Accuracy. Clarity. Brevity.

It’s that simple?

It’s that complex. Accuracy is simple enough. No decent writer questions the need for accuracy; one just commits to truth in content and standard English in form. Nor do folks balk at the need for clarity and brevity – in someone else’s work.

Not in their own?

The weaker the writer, the more willful the resistance. We can liken it to the ol’ granny who cried Amen! to the preacher’s censure of others’ sins. But when he touched on her sins, she spat in disgust: “Now he done stopped his preachin’ and gone to meddlin’!”

Why would anyone resist such worthy ideals as clarity and brevity?

Those ideals often take hard, slogging work. As educator Jacques Barzun said: “Simple English is no one’s mother tongue.” And when was Blather 101 part of the curriculum? Consider the CEO who wrote: “Financial exigencies made it necessary for the company to implement budgetary measures to minimize expenditures.” I suggested this phrasing instead: “We had to cut costs,” and he accused me of changing his style. Is mumbo-jumbo a “style?” If so, I think it’s a style we needn’t cultivate.

Let’s have a crash course in Blather 101.

Trying to impress rather than to communicate. Wordiness. Empty, showy, pretentious, abstract, timid, tentative, uncertain, overqualified, euphemistic phrasing.

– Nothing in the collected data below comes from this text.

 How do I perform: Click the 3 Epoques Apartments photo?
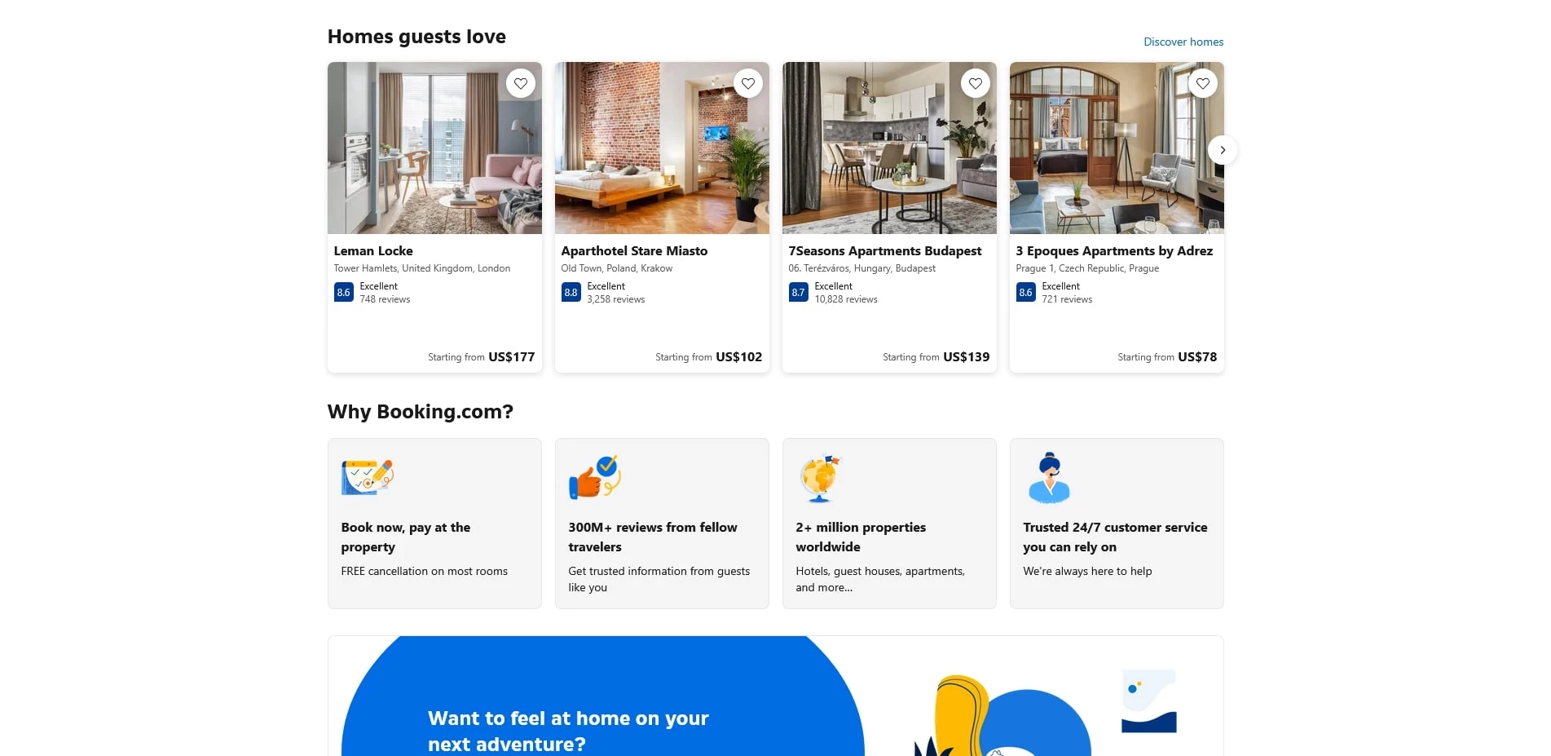click(x=1116, y=148)
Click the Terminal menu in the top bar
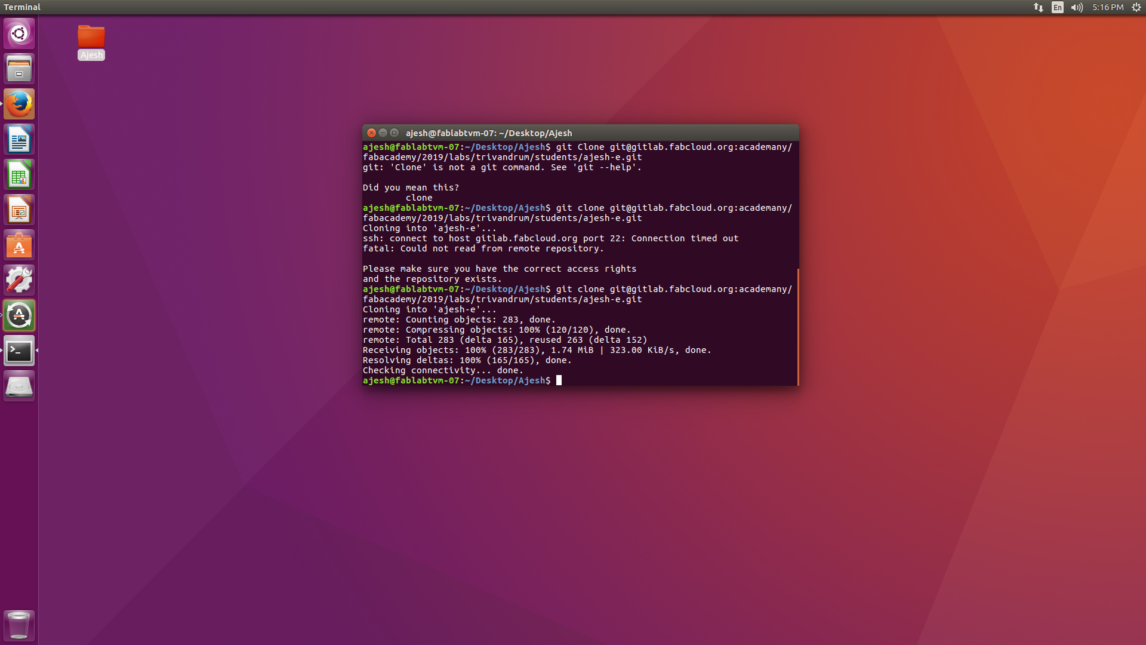Viewport: 1146px width, 645px height. 22,7
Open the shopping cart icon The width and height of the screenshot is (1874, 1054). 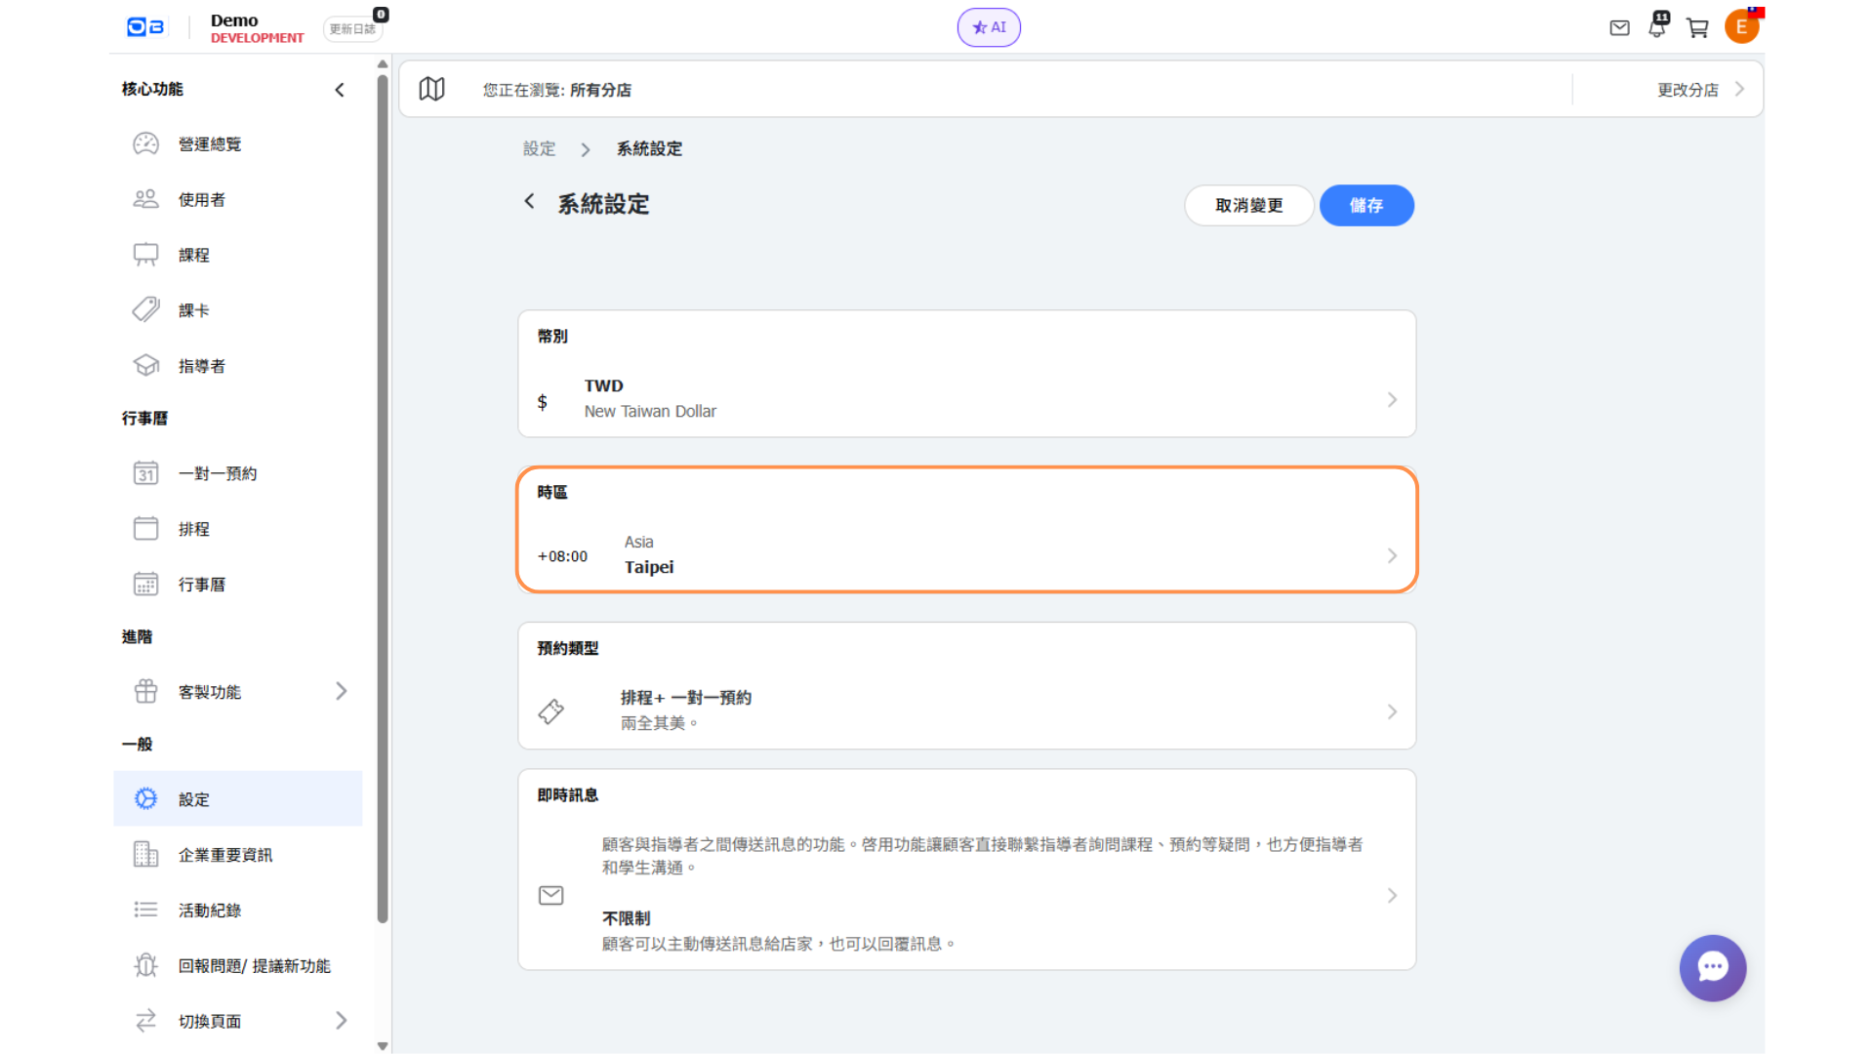point(1697,28)
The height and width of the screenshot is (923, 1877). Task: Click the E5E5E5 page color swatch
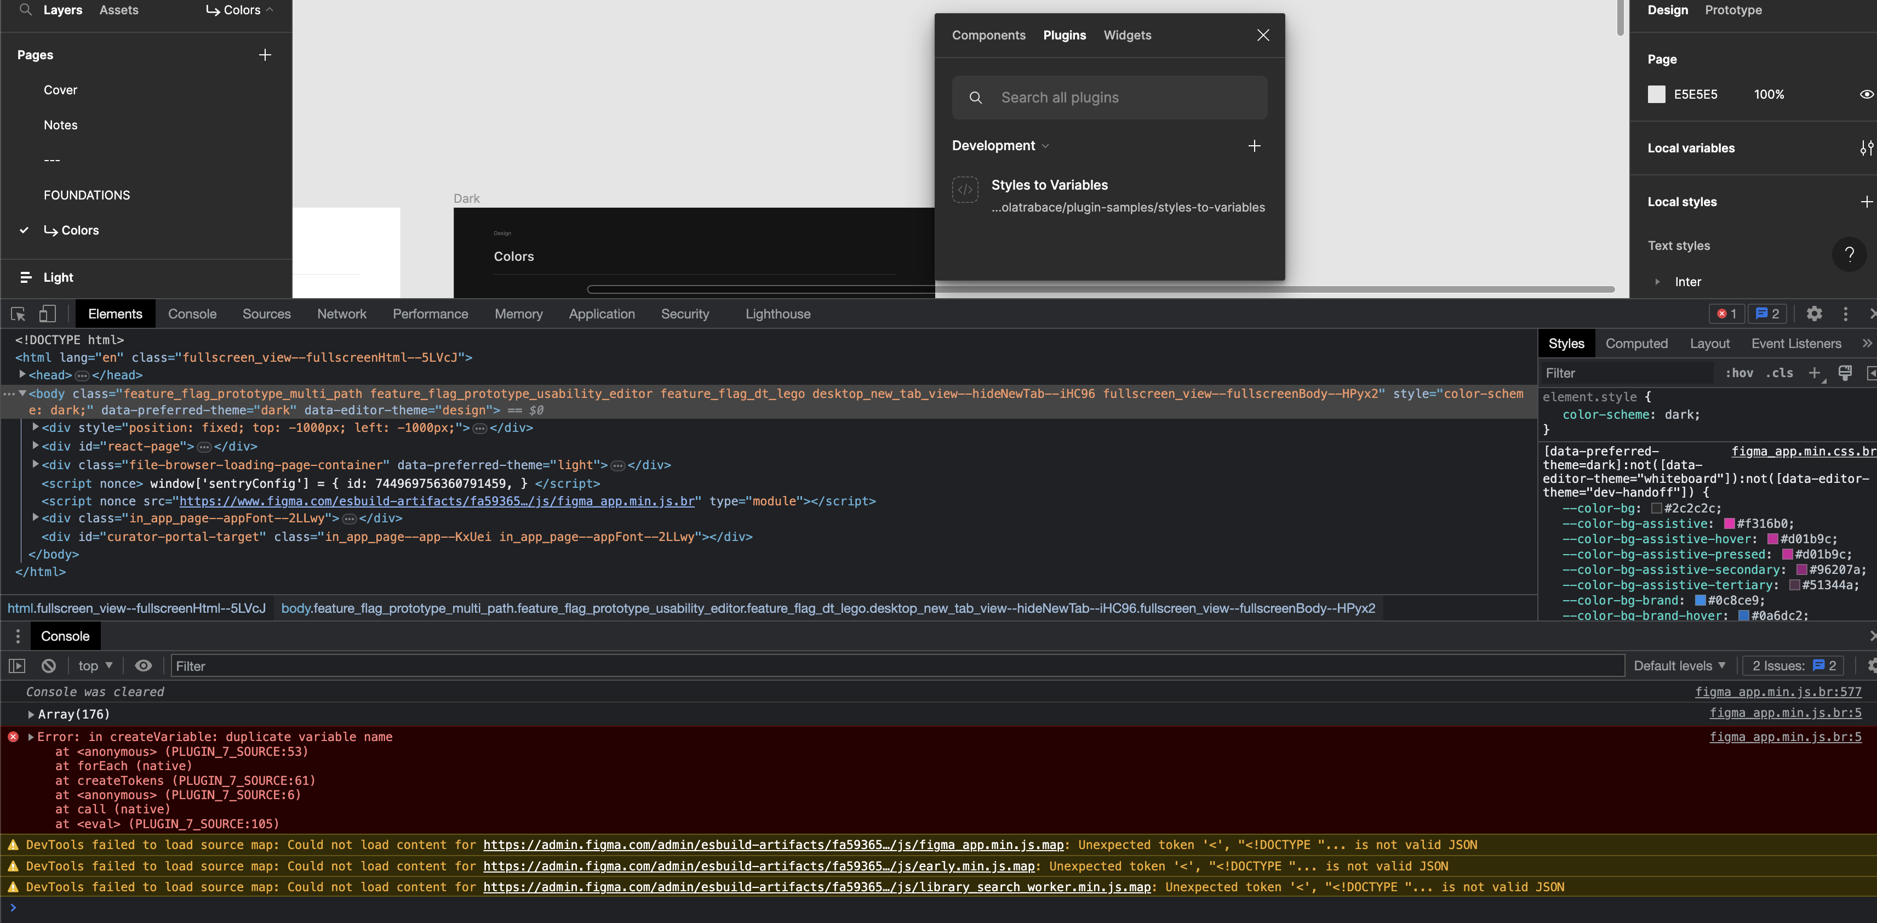(x=1657, y=94)
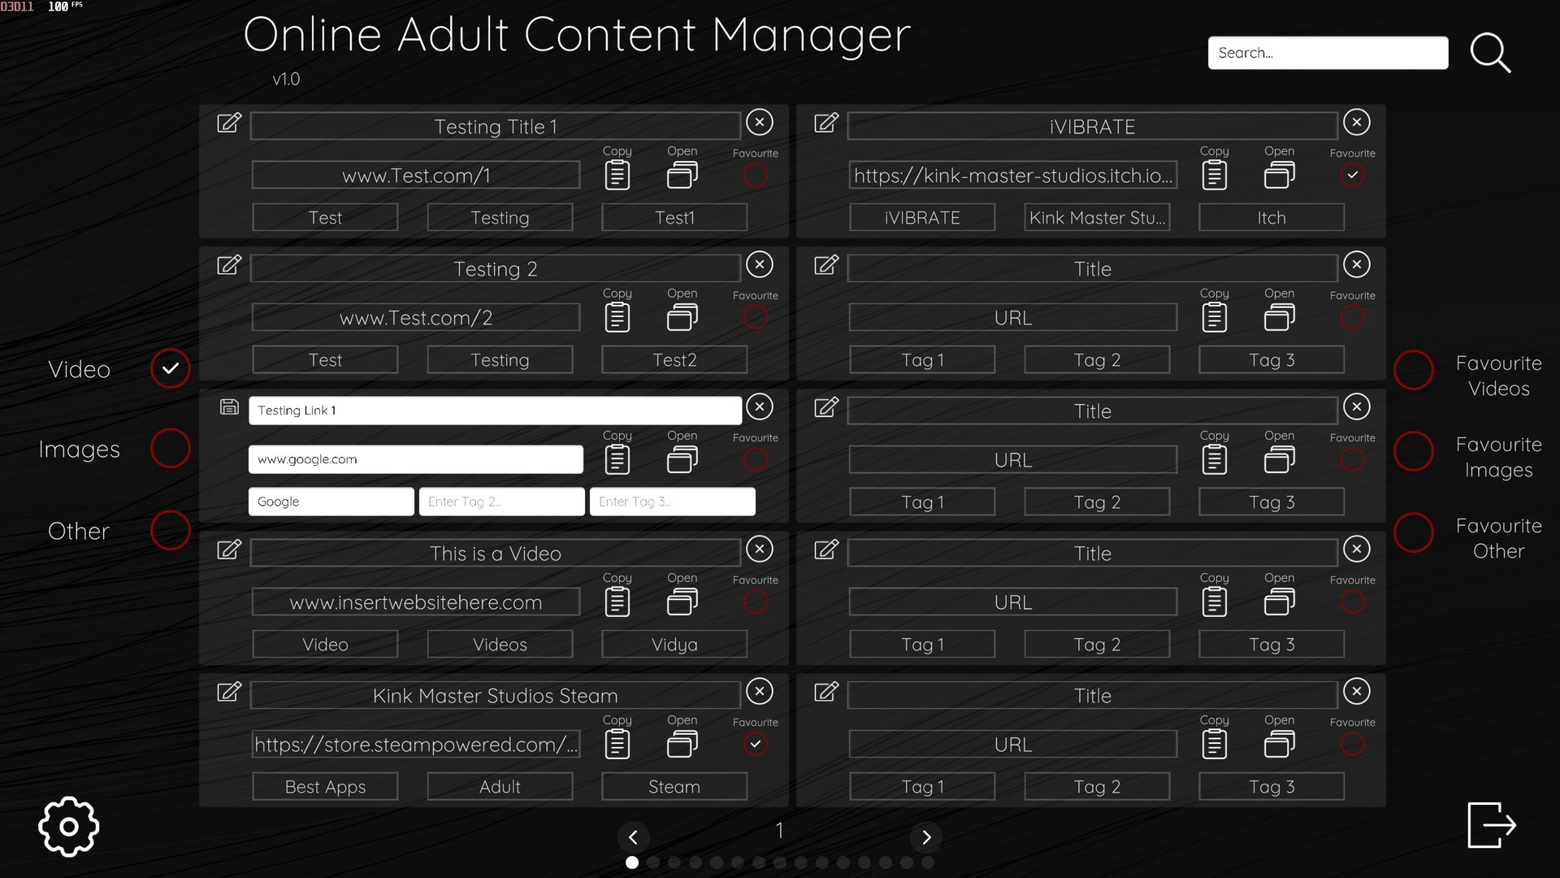Mark 'This is a Video' as favourite

click(756, 602)
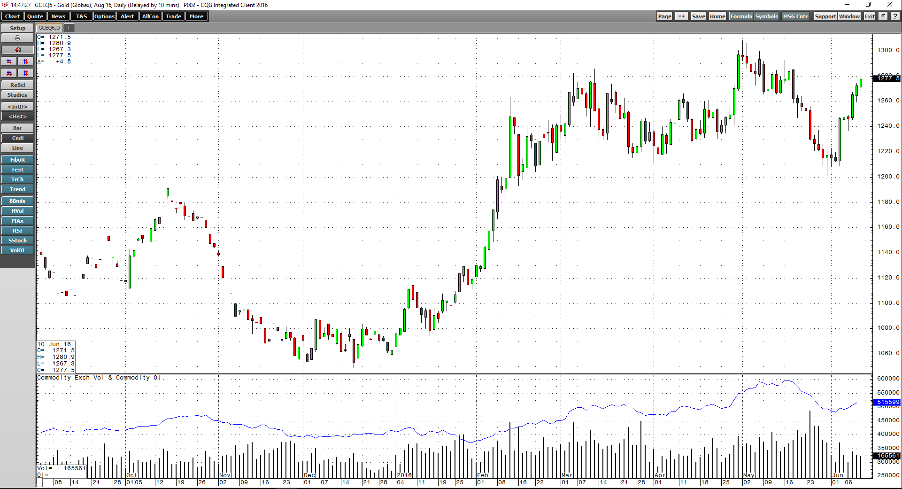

Hiding one’s slippery grasp of the subject in gobbledygook . . . I’m remembering a thoughtful reporter who remarked when we’d rewritten some of his stories: “If I’m going to be that clear, I’d better also be that right.”

How about Writing Tips 101?

Write as you speak when you speak well. Know there’s a difference between simplicity and the simple, and put away forever the notion that clarity dumbs anything down. Write below the tenth-grade reading level as calculated by your computer’s software (studies show that even the most highly educated readers prefer to read at or below that level). And remember that the more difficult the subject, the lower the grade level should be. Prefer short sentences and short words. Prune prepositions and numbers. Lose qualifiers such as very, really, completely, rather, quite, etc., and use instead precise words that need no qualification. Oh, and have no faith in your computer’s grammar checker.

So we’ve gone full circle—back to accuracy.

Yep. Done stopped my meddlin’ now and gone to preachin’.